» Extract to read:
##########

I should have written you a private letter all to yourself a long time ago. But I have been rushing around so much, and getting too tired to repeat what I said in letters to Dorothy which I knew, anyway, that you would hear all about. However, I think before I leave Europe, you should have one, just for yourself to open and read out to Dorothy, as she has been reading hers to you. I understand you are growing to be very self reliant now that old pa wep is not around to do the odds and ends for you. That is very good-and I now address you alone, as a grown-up looker-after-of, both Dorothy and Trelawney of Norty North. Incidentally, I was looking at the map of London yesterday and I noticed there is a Northwood here too, although it is really north-west of the city. I shall show it to you when I come home.

I have just come home after buying some things in the city. As I came up Oxford Street I thought, well now, how can I describe this to Graham? It’s about as wide as Macquarie St and I would say stretches from as far as Circular Quay to the railway like Pitt St. But busy like Pitt is one between Market and King St, all the way. Hundreds of red double deckers going up and down thousands Greater London’s 9 million people doing their shopping. It is hard to imagine that in this city alone, there are as many people as there are in the whole of Australia. Makes you pull your big fat head in-doesn’t it? I have taken about 200 or more photographs and hope they will turn out well enough for me to show, and tell you, what different countries are like. I haven’t forgotten you, although I have not written you separately. I managed to get you some bad things, which I hope you will like. I really don’t know how I am going to pack everything into the 66 lbs luggage I am allowed free on the plane. I hope very much to see the three of you at Mascot next Sunday morning. So please be careful on your bike till I get home. You had better give old (and she must be looking pretty old and savage now) Trellie a couple of vulgar tickles, one for me, and one for you-the boss boy!

##########

» Data rows:
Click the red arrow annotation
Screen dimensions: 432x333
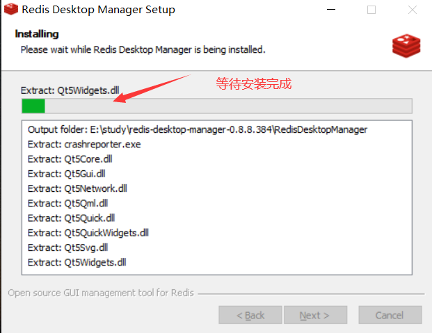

##########

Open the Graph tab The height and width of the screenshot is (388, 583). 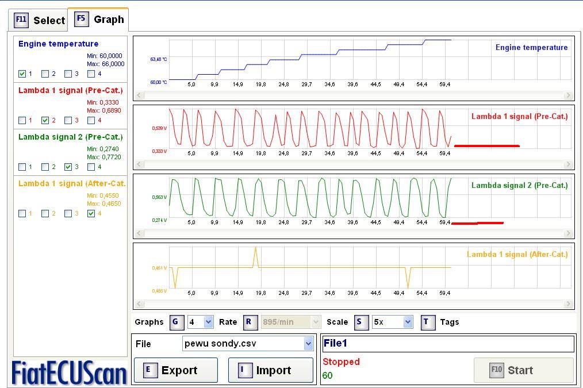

##########

» Problems to work on:
A – In the letter, where does the writer hope to see the three of them next Sunday morning?
B – Quote the letter word for word, starting at "I should have" and ending at "I come home.".
C – Name every street mentioned in the letter.

» Task-by-task outputs:
A – At Mascot.

B –
I should have written you a private letter all to yourself a long time ago. But I have been rushing around so much, and getting too tired to repeat what I said in letters to Dorothy which I knew, anyway, that you would hear all about. However, I think before I leave Europe, you should have one, just for yourself to open and read out to Dorothy, as she has been reading hers to you. I understand you are growing to be very self reliant now that old pa wep is not around to do the odds and ends for you. That is very good-and I now address you alone, as a grown-up looker-after-of, both Dorothy and Trelawney of Norty North. Incidentally, I was looking at the map of London yesterday and I noticed there is a Northwood here too, although it is really north-west of the city. I shall show it to you when I come home.

C – Oxford Street, Macquarie St, Pitt St, Market, King St